You, dear reader, have just suddenly found an interest in resolving deprecation warnings, and as one jumps a few Rails versions in short order, finding and resolving them systematically will save you a lot of time.
Sure, you could run tail -f log/test.log | grep "DEPRECATION WARNING"
, but that’s not systematic. If the same line of code gets called 50 times, and prints a deprecation warning each time, that generates a lot of noise, not much signal.
This does no one any good:
Here’s what I settled on:
- In one terminal window, run
tail -f log/test.log | grep "DEPRECATION WARNING" >> deprecation_warnings.txt
- In another terminal window, run all your tests.
rails test
or whatever.
If you take a look at deprecation_warnings.txt
after all your tests run, you’ll see plenty of deprecation warnings. Maybe even a few hundred lines of them.
Daunting, eh?
Lets make that less daunting:
We’re going to remove all duplicates from that list, so the final output will show just the unique deprecation warnings.
Run:
sort deprecation_warnings.txt | uniq -c > unique_deprecation_warnings.txt
You have to sort
the file and pipe it into uniq
. The -c
flag prints the number of occurrences of each line. This might help you figure out where to get started in resolving the dependencies.

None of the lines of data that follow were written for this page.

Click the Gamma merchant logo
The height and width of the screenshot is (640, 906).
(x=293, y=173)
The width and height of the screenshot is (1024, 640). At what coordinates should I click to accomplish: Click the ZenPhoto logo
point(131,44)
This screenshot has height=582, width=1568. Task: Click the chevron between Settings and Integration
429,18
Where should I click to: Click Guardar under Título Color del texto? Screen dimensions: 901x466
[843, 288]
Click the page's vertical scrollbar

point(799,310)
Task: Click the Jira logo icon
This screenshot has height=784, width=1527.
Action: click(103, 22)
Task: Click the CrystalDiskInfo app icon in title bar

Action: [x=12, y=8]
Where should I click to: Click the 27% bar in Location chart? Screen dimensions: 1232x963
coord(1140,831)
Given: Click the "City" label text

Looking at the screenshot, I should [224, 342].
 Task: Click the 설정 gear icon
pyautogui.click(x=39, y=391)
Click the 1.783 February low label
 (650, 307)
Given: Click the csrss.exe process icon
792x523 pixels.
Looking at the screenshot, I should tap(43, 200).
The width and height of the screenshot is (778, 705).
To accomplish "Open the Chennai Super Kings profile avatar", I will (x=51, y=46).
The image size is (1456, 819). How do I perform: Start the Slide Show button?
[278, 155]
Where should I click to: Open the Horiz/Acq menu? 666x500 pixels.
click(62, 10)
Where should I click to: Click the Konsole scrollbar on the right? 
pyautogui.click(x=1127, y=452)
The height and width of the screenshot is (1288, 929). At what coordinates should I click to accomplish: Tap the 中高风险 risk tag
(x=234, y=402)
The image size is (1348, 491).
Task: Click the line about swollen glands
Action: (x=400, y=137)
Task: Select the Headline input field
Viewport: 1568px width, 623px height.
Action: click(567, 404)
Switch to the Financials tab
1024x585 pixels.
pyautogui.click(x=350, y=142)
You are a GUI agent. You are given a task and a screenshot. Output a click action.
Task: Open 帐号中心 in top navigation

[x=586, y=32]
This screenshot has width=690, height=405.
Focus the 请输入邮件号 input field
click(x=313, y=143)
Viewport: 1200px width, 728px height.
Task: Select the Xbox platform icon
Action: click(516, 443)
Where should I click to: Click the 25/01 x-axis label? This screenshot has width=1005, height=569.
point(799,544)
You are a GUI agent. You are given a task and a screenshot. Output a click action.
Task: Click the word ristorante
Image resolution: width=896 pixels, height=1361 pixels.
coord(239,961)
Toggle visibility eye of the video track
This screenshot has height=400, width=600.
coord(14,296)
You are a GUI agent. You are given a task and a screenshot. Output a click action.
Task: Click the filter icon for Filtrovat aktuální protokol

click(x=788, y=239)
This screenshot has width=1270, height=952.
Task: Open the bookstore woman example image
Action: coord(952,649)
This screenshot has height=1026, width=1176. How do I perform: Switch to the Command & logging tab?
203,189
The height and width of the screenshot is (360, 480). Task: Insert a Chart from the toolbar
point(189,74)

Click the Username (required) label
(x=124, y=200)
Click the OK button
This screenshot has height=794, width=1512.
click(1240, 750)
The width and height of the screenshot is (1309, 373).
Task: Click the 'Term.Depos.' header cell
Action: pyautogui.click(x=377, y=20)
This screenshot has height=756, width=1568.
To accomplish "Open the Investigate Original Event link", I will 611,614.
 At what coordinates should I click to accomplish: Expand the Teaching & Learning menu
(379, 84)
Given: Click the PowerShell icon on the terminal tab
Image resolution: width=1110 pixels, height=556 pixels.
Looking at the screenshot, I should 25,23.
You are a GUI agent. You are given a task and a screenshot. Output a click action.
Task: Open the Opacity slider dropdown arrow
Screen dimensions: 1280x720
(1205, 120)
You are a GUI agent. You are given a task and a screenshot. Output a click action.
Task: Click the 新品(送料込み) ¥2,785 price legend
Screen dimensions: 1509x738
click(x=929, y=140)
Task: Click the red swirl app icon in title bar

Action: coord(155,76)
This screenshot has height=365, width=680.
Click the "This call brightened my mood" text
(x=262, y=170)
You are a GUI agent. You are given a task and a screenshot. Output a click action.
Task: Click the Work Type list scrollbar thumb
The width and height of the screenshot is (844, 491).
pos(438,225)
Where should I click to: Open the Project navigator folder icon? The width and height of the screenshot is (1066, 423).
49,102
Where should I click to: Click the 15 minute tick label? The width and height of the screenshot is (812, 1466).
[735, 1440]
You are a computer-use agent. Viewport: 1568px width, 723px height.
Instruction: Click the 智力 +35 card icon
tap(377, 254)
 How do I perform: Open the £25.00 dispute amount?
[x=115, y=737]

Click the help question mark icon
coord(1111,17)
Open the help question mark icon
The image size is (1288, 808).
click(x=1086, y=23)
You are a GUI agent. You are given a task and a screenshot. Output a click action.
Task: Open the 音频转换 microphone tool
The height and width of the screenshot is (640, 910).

Now, the contents of unique_deprecation_warnings.txt
is one line per deprecation warning that popped up when running your tests (or, you could do this with log/development.log
and exercising/running the app locally) and you can be a bit more systematic in resolving these deprecation warnings.
I originally got 300 lines of deprecation warnings; once I sorted and deduplicated that list, I was down to 18. Much more manageable!
This is much more usable!
Since the deprecation warnings include the specific line of code that generates the warning, this list now functions as a checklist of what I need to resolve in the app.